Werden Christen in Europa und Nordamerika womöglich bald von evangelikalen und pfingstkirchlichen Strömungen aus dem Süden missioniert? Ein solcher Prozess lässt sich in der Tat beobachten. Viele evangelikale Gemeinden in Afrika haben es sich zum Ziel gesetzt, Zweigstellen in Europa und den USA zu errichten. Man spricht von einer „afrikanischen Revanche“. Unterstützt werden sie dabei von Migrationsbewegungen. Rund die Hälfte aller Migranten, etwa 105 Millionen von 214 Millionen weltweit, sind Christen. Die Intensität des Glaubens nimmt in der Fremde meistens zu.
Wie sollen liberale Christen, geübt in der historisch-kritischen Exegese, auf diese Entwicklung reagieren? Abschottung? Dialog? Das Weltchristentum gerate „unter den Einfluss eines anti-intellektuellen Fundamentalismus“, warnt ein Kommentator des „Boston Globe“. In der „New York Times“ wiederum setzte sich 2011 der Kolumnist David Brooks („Creed or Chaos“) mit dem Phänomen auseinander. Viele Amerikaner befürworteten einen Glauben, „der spirituell, aber nicht dogmatisch, pluralistisch und nicht exklusiv“ sei. Das Problem sei nur, dass die Religionen, die wachsen, „theologisch rigoros, beschwerlich in der Praxis und eindeutig in der Trennung zwischen wahr und falsch“ seien.
Ja, das afrikanische Christentum sei äußerst doktrinär und extrem konservativ, so Brooks. „Aber ich war einmal in einer von Aids geplagten Stadt in Südafrika. Ein vager Humanismus hätte die Menschen dort nicht dazu gebracht, ihr Verhalten zu ändern. Die harten theologischen Ansagen der Kirchenfrauen dagegen – richtig und falsch, Erlösung und Verdammnis – schienen einen größeren Effekt zu haben.“
In Afrika ist der Glauben vital
Fünf Jahre lang haben kanadische Wissenschaftler untersucht, warum konservative christliche Kongregationen in ihrem Land eher wachsen als schrumpfen. Das Ergebnis wurde vergangenes Jahr in der „Review of Religious Research“ publiziert. Das Forscherteam kam zu einem ähnlichen Ergebnis wie 1972 der Methodisten-Priester Dean M. Kelley in seinem Buch „Why Conservative Churches are Growing: A Study in Sociology of Religion“. Starke religiöse Bewegungen, so Kelley, forderten etwas von ihren Mitgliedern in Bezug auf Glauben und Verhalten. Außerdem verstünden sie sich als getrennt von der säkularen Kultur. Daraus resultiert ein ausgeprägtes Gemeinschaftsgefühl, das von spirituell Suchenden offenbar nachgefragt würde.
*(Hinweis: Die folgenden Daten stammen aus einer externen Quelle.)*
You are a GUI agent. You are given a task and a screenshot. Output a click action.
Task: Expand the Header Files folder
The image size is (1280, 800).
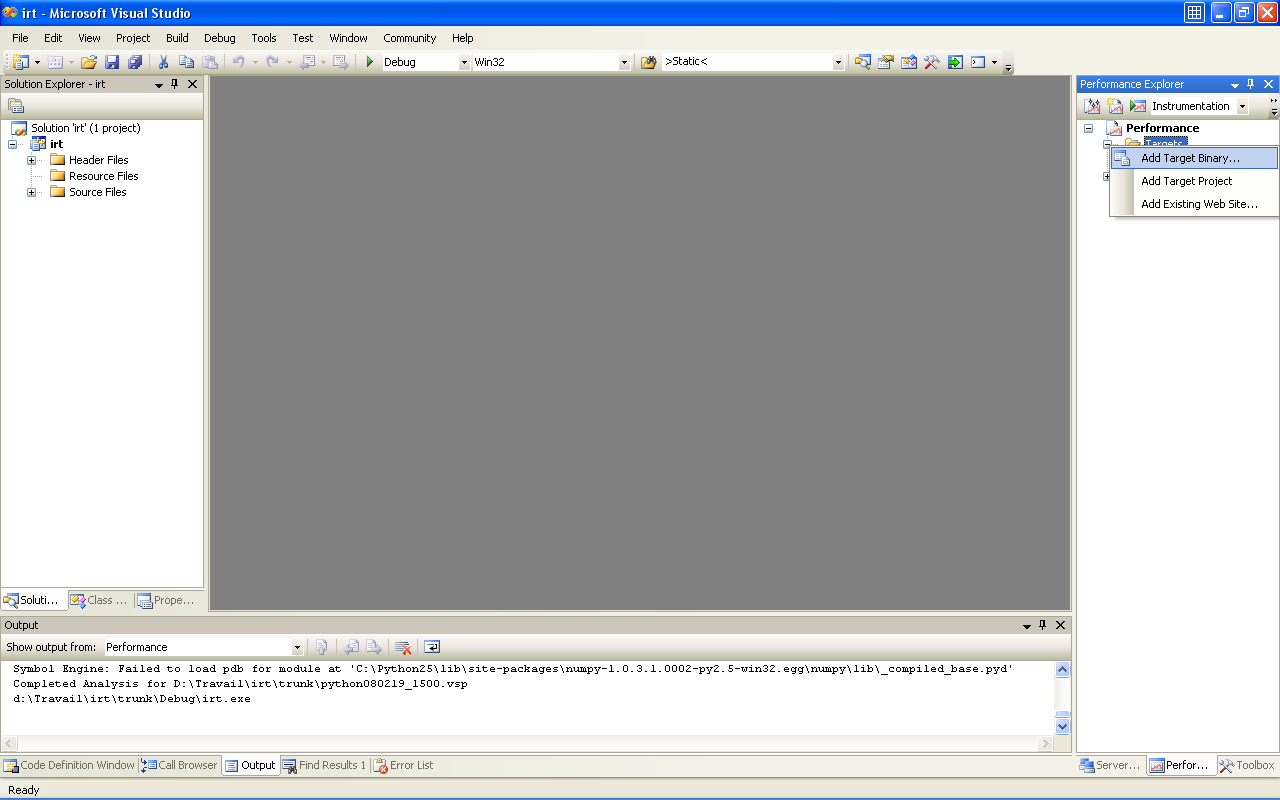coord(32,160)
Im globalen Süden – besonders in Afrika – geht christliche Vitalität einher mit der nachlassenden Bedeutung von Ideologien und Nationalstaatlichkeit. Religion, meint Jenkins, werde zur prägenden Kraft für jede Art von Massenmobilisierung, Bischöfe und Kardinäle würden zu politisch-moralischen Instanzen. Die Folge seien Religionskämpfe zwischen Christen und Muslimen wie in Nigeria, Indonesien, den Philippinen, im Sudan.
Kreuzzug gegen Dschihad: Das erinnert fatal an Samuel Huntingtons Theorie vom „Zusammenprall der Kulturen“. Zumindest eine andere These widerlegt der Christianisierungsschub – dass nämlich mit der Moderne, mit Technologie und Urbanität, die Intensität der religiösen Sinnsuche nachlasse und sich die Tendenz zum Säkularismus verfestige.
Deutschland feiert 500 Jahre Reformation, während sich die christliche Welt in einem revolutionären Umbruch befindet. Gestern ist heute – und doch ganz anders.